In this study, different DL-based frameworks (IFC-Net, MFC-Net, and IMFC-Net) have been proposed to identify different types of shoulder implants in X-ray scans. These frameworks automatically recognize different types of prostheses and assist the medical experts in fitting them to the human body and setting apparatus for personalized medicine. We compared the performance of the proposed models with that of the comparison models to demonstrate the outstanding performance of the proposed models. MFC-Net achieved 3.38% higher accuracy than that of the presented method in [19]. IFC-Net is efficient, with 31.72% fewer parameters than that of the presented method in [20] (i.e., 41.7 M [20] > 28.4 M (IFC-Net)) and 2.14% higher accuracy than that achieved in [20]. To further improve the efficiency of IFC-Net, we designed IMFC-Net, which was an ensemble of two subnetworks (IFC-Net and MFC-Net). IMFC-Net outperforms the model presented in [20] in terms of performance gain, with 4.01% higher ACC than that of [20], where it has 18.4% fewer parameters than that of the model presented in [20] (i.e., 41.7 M [20] > 34 M (Proposed)). Furthermore, IMFC-Net outperformed all state-of-the-art models, with the ACC, AP, AR, and F1 of 89.09%, 89.54%, 86.57%, and 87.94%, respectively. In addition, IMFC-Net ranked first, with considerable performance in experiments with and without augmentation. Computer-based diagnostic methods can enhance the surgeon’s performance and provide more robust solutions than subjective methods. More than 10% of implants are not recognized before revision arthroscopy, and this incapability leads to longer operation times, a need to replace more components, increased surgical complexity, higher healthcare expenses, more blood loss, and longer recovery time. The proposed model is efficient and can minimize the revision complexities of implants. The experimental results highlight the outstanding performance of our models. Moreover, our model is publicly available.
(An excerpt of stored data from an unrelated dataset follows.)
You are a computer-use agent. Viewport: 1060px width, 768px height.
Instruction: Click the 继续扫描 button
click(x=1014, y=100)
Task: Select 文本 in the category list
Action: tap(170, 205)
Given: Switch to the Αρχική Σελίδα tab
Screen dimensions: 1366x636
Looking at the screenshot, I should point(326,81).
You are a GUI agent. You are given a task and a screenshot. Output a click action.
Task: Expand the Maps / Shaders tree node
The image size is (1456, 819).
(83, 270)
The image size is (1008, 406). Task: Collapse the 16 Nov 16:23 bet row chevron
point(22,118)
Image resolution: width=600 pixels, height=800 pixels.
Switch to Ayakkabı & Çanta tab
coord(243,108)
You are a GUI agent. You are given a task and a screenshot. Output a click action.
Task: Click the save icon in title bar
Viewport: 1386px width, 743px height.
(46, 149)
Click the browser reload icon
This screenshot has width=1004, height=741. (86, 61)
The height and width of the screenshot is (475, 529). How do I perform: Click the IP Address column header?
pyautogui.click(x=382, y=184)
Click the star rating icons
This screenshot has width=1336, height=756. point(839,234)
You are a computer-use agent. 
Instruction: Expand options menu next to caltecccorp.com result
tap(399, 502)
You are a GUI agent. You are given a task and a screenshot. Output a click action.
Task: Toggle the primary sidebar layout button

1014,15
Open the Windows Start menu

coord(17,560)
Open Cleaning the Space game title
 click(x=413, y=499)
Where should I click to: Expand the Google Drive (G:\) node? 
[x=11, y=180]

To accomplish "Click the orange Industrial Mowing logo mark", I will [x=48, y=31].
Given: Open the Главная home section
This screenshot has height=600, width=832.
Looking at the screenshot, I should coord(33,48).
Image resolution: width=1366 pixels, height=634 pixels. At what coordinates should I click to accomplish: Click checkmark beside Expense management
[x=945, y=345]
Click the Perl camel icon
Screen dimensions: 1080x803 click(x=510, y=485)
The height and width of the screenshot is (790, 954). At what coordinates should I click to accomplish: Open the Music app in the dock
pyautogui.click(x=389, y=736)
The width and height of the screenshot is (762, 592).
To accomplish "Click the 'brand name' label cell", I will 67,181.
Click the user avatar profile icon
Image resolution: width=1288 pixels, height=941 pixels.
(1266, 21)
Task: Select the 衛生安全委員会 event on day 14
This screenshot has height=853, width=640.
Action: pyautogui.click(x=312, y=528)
Despite the good performance of the proposed model, this study has a few limitations that can be addressed in future studies. First, the size of the employed dataset was limited. In the future, we will upgrade the dataset by including other types of implants, such as knees and hips, of different modalities. In addition, we will perform cross-dataset validation to design a comprehensive classification framework. Second, despite the augmentation of the dataset, the class imbalance problem still persists. Owing to the large size of data, the class imbalance in learning needs to be resolved. Moreover, we aim to design a general implant system based on diverse data to address real-world problems.